I like the ideas.  The IAP patch sewn in. :biggrin:

And this years prestigious award goes to ____________


----------



## Curly (Dec 10, 2015)

I can see it now. Pink IAP mugs, Pink IAP Turning Smocks and Pink Chuck Towels. Pen turning is not just for the manly man anymore. :RockOn: 

For those that have dificulty reading the pink font avove 
I can see it now. Pink IAP mugs, Pink IAP Turning Smocks and Pink Chuck Towels. Pen turning is not just for the manly man anymore. :RockOn:


----------



## Dalecamino (Dec 10, 2015)

Curly said:


> I can see it now. Pink IAP mugs, Pink IAP Turning Smocks and Pink Chuck Towels. Pen turning is not just for the manly man anymore. :RockOn:
> 
> For those that have dificulty reading the pink font avove
> I can see it now.

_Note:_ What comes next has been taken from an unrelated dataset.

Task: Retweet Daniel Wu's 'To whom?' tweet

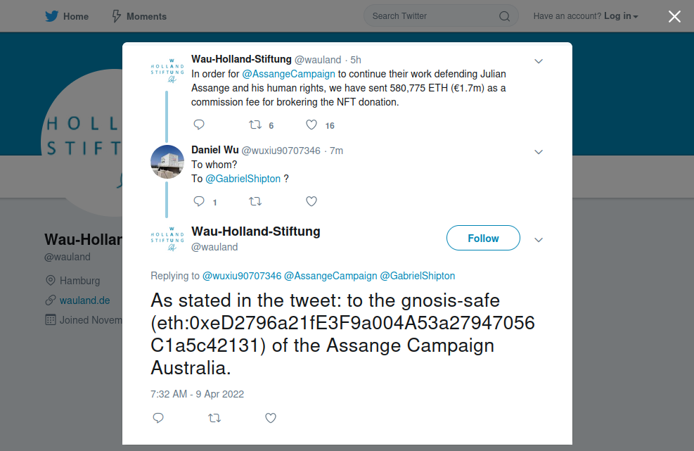Action: click(255, 201)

Pink IAP mugs, Pink IAP Turning Smocks and Pink Chuck Towels. Pen turning is not just for the manly man anymore. :RockOn:



You too?? Just had to get involved with this bunch? I'm taking names you know?


----------



## mredburn (Dec 10, 2015)

CHuck is feeling the Love!


----------



## skiprat (Dec 10, 2015)

I wonder what music gets played the most in that .....place???
https://m.youtube.com/watch?v=3T-4y0kifAI

Ricky Lee Jones's Chuckies In Love

Or maybe.....

https://m.youtube.com/watch?v=r0qBaBb1Y-U

Phil Collins' Sussudio ( called that because of the Japanese lady that couldn't pronounce her Ts)


----------



## D.Oliver (Dec 10, 2015)

skiprat said:


> I wonder what music gets played the most in that .....place???
> https://m.youtube.com/watch?v=3T-4y0kifAI
> 
> Ricky Lee Jones's Chuckies In Love
> ...


 

I'm going with this.

https://www.youtube.com/watch?v=-0uiCkY67Rg

I also think there is some pink towel twirling going on while the song plays.


----------



## skiprat (Dec 10, 2015)

Derek, you are a cruel hard man.....'.........keep it up!!

Peculiarly, that video is not permitted to be shown here in Germany.

The title comes up, but it says not permitted in your country.


I wonder if it's copyright or historic PC gone mad( re the film topic )?


----------



## mredburn (Dec 10, 2015)

Im going to bat for Chuck with 
"you spin me right round" by dope!
https://www.youtube.com/watch?v=JzAektg101M

Notice I didnt use the 80s version Chuck


----------



## Dalecamino (Dec 10, 2015)

mredburn said:


> CHuck is feeling the Love!


Not the kind I'm used to. If this is love....I don't need anymore :redface:



skiprat said:


> I wonder what music gets played the most in that .....place???
> https://m.youtube.com/watch?v=3T-4y0kifAI
> 
> Ricky Lee Jones's Chuckies In Love
> ...


I actually like both of those :tongue:



D.Oliver said:


> skiprat said:
> 
> 
> > I wonder what music gets played the most in that .....place???
> ...


I'm sending YOU a double dose :tongue::biggrin:



skiprat said:


> Derek, you are a cruel hard man.....'.........keep it up!!
> 
> Peculiarly, that video is not permitted to be shown here in Germany.
> 
> ...


Rats aren't allowed to view them :biggrin::tongue:


----------



## skiprat (Dec 10, 2015)

......or, considering Chucks quality of superb craftsmanship....

this song by Pink....:tongue:

https://m.youtube.com/watch?v=XpAjfyiVoT8


----------



## Dalecamino (Dec 10, 2015)

skiprat said:


> ......or, considering Chucks quality of superb craftsmanship....
> 
> this song by Pink....:tongue:
> 
> https://m.youtube.com/watch?v=XpAjfyiVoT8


 NOW!!! You're beginning to make sense :biggrin:


----------



## Dalecamino (Dec 10, 2015)

mredburn said:


> Im going to bat for Chuck with
> "you spin me right round" by dope!
> https://www.youtube.com/watch?v=JzAektg101M
> 
> Notice I didnt use the 80s version Chuck


 Thanks Mike!


----------



## skiprat (Dec 10, 2015)

You know what I love about this site?????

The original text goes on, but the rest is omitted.